From a software engineering point of view, when you skip fancy nomenclature and go beyond scientific paper abstracts, bioinformatics mostly deals with handling tabular data – loads of it. The compressed output of a typical sequencing run is around a few gigabytes. But once you start analyzing this data you can get as much as 10 times the size of raw input data. When working with larger projects’ datasets sizes of hundreds of gigabytes or a few terabytes are not unusual.

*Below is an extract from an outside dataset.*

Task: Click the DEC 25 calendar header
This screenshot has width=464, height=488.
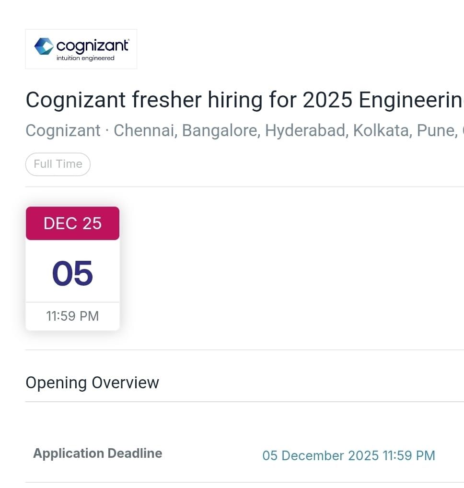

A Large Amount of Input Data Aggregation – Problem and Solution
Just recently we completed an exciting project, which also provided us with a valuable lesson. Without going into much detail, one of the steps of the analysis was a typical example of a large dataset vs a simple bioinformatics algorithm.
For smaller datasets, the solution would be trivial, but in this case, about 5GB of input data grew to 2.5TB. That needed to be parsed, filtered and aggregated into intermediate results for the next step of the processing pipeline. What could we do with a TSV that is larger than the size of local hard drives? The obvious approach was to just “gzip” it. We got a nice 200GB file.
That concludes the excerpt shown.